Iraqi oil exports rose for a second consecutive month in May, figures showed Sunday, despite a northern pipeline remaining disabled and a central government row with the country’s Kurdish region.
Crude exports averaged around 2.58 million barrels per day (bpd) last month, all of which were shipped from Iraq’s southern export terminals, the oil ministry said in a statement.
The sales raised $8.68 billion in revenues.
The average daily exports marked an increase from April’s figure of 2.50 million bpd, but fell short of February’s multi-decade high of 2.80 million bpd.
Exports in Iraq have been hit by persistent militant attacks on a pipeline connecting the northern province of Kirkuk to the Turkish Mediterranean port of Ceyhan.
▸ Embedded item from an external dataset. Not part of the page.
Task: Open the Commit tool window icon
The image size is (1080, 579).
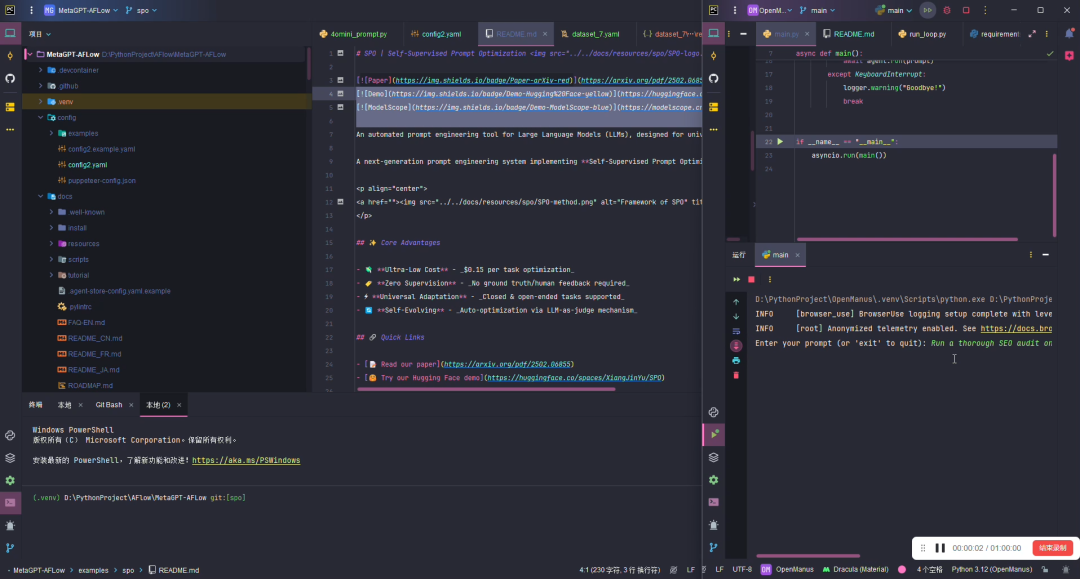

The pipeline has been disabled since early March, and it is not expected to be up and running for several days.
At its peak, it was carrying upwards of 500,000 bpd to international markets via Turkey.
Exports have also been limited by a row between the central government and the autonomous northern Kurdish region.
Iraqi Kurdistan shipped oil to international markets via Turkey last month, sparking a furious response from Baghdad, which insists such shipments without the expressed consent of the central government constitute smuggling.
Iraq has filed an arbitration case against Turkey at the Paris-based International Criminal Court and has threatened legal action against any companies which buy the oil.
Iraq’s draft 2014 budget calls for the Kurdish region to export around 400,000 bpd.
Oil revenues account for the lion’s share of government income, and the authorities are seeking to dramatically ramp them up to fund much-needed reconstruction of Iraq’s conflict-battered economy and infrastructure.